— EXERCISE INSTRUCTIONS —
An exact, complete copy of the data that follows is needed.
↓
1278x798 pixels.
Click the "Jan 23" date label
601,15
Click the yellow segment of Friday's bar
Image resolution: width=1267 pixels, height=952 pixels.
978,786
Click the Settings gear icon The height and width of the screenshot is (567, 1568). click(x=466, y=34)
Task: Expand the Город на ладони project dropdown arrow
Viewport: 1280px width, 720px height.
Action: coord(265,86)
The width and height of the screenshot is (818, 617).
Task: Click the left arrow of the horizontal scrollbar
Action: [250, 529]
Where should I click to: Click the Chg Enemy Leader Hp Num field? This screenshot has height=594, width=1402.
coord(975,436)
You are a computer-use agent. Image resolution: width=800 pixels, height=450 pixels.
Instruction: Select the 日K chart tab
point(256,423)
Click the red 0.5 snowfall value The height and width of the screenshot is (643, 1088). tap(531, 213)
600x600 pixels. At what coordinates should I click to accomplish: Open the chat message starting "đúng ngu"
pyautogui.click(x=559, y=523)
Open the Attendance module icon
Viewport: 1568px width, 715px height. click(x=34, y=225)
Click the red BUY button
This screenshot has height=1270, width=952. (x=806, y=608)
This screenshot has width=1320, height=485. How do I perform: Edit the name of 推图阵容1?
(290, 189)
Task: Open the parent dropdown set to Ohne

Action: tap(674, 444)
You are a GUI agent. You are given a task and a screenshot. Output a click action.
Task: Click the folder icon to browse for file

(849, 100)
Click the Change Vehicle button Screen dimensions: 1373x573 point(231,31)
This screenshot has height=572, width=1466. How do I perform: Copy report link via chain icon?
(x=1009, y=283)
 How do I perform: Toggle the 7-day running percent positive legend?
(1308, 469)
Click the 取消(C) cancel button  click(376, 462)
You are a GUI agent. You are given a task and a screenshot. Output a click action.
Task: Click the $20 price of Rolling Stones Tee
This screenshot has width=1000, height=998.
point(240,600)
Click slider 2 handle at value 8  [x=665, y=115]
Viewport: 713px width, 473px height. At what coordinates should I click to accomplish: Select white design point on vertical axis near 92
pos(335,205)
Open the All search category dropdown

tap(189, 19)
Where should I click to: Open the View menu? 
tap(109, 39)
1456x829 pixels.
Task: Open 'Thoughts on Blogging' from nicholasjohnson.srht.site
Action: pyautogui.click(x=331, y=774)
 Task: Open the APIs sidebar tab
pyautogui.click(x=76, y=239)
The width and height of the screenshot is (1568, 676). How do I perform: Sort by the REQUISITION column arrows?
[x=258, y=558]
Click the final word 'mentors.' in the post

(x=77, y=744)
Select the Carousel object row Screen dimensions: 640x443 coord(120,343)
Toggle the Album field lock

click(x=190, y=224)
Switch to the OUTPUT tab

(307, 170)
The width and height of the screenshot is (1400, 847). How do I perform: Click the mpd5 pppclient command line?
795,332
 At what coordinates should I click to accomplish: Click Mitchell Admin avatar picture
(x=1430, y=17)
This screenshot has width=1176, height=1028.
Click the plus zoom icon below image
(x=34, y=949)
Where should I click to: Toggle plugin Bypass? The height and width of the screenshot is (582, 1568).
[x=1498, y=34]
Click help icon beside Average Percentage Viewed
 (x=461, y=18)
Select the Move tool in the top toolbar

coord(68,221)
↑
— EXERCISE RESULT —
1278x798 pixels.
Click the "Jan 23" date label
601,15
Click the yellow segment of Friday's bar
Image resolution: width=1267 pixels, height=952 pixels.
978,786
Click the Settings gear icon The height and width of the screenshot is (567, 1568). click(x=466, y=34)
Task: Expand the Город на ладони project dropdown arrow
Viewport: 1280px width, 720px height.
Action: coord(265,86)
The width and height of the screenshot is (818, 617).
Task: Click the left arrow of the horizontal scrollbar
Action: [250, 529]
Where should I click to: Click the Chg Enemy Leader Hp Num field? This screenshot has height=594, width=1402.
coord(975,436)
You are a computer-use agent. Image resolution: width=800 pixels, height=450 pixels.
Instruction: Select the 日K chart tab
point(256,423)
Click the red 0.5 snowfall value The height and width of the screenshot is (643, 1088). tap(531, 213)
600x600 pixels. At what coordinates should I click to accomplish: Open the chat message starting "đúng ngu"
pyautogui.click(x=559, y=523)
Open the Attendance module icon
Viewport: 1568px width, 715px height. click(x=34, y=225)
Click the red BUY button
This screenshot has height=1270, width=952. (x=806, y=608)
This screenshot has width=1320, height=485. How do I perform: Edit the name of 推图阵容1?
(290, 189)
Task: Open the parent dropdown set to Ohne

Action: tap(674, 444)
You are a GUI agent. You are given a task and a screenshot. Output a click action.
Task: Click the folder icon to browse for file

(849, 100)
Click the Change Vehicle button Screen dimensions: 1373x573 point(231,31)
This screenshot has height=572, width=1466. How do I perform: Copy report link via chain icon?
(x=1009, y=283)
 How do I perform: Toggle the 7-day running percent positive legend?
(1308, 469)
Click the 取消(C) cancel button  click(376, 462)
You are a GUI agent. You are given a task and a screenshot. Output a click action.
Task: Click the $20 price of Rolling Stones Tee
This screenshot has width=1000, height=998.
point(240,600)
Click slider 2 handle at value 8  [x=665, y=115]
Viewport: 713px width, 473px height. At what coordinates should I click to accomplish: Select white design point on vertical axis near 92
pos(335,205)
Open the All search category dropdown

tap(189, 19)
Where should I click to: Open the View menu? 
tap(109, 39)
1456x829 pixels.
Task: Open 'Thoughts on Blogging' from nicholasjohnson.srht.site
Action: pyautogui.click(x=331, y=774)
 Task: Open the APIs sidebar tab
pyautogui.click(x=76, y=239)
The width and height of the screenshot is (1568, 676). How do I perform: Sort by the REQUISITION column arrows?
[x=258, y=558]
Click the final word 'mentors.' in the post

(x=77, y=744)
Select the Carousel object row Screen dimensions: 640x443 coord(120,343)
Toggle the Album field lock

click(x=190, y=224)
Switch to the OUTPUT tab

(307, 170)
The width and height of the screenshot is (1400, 847). How do I perform: Click the mpd5 pppclient command line?
795,332
 At what coordinates should I click to accomplish: Click Mitchell Admin avatar picture
(x=1430, y=17)
This screenshot has width=1176, height=1028.
Click the plus zoom icon below image
(x=34, y=949)
Where should I click to: Toggle plugin Bypass? The height and width of the screenshot is (582, 1568).
[x=1498, y=34]
Click help icon beside Average Percentage Viewed
 (x=461, y=18)
Select the Move tool in the top toolbar

coord(68,221)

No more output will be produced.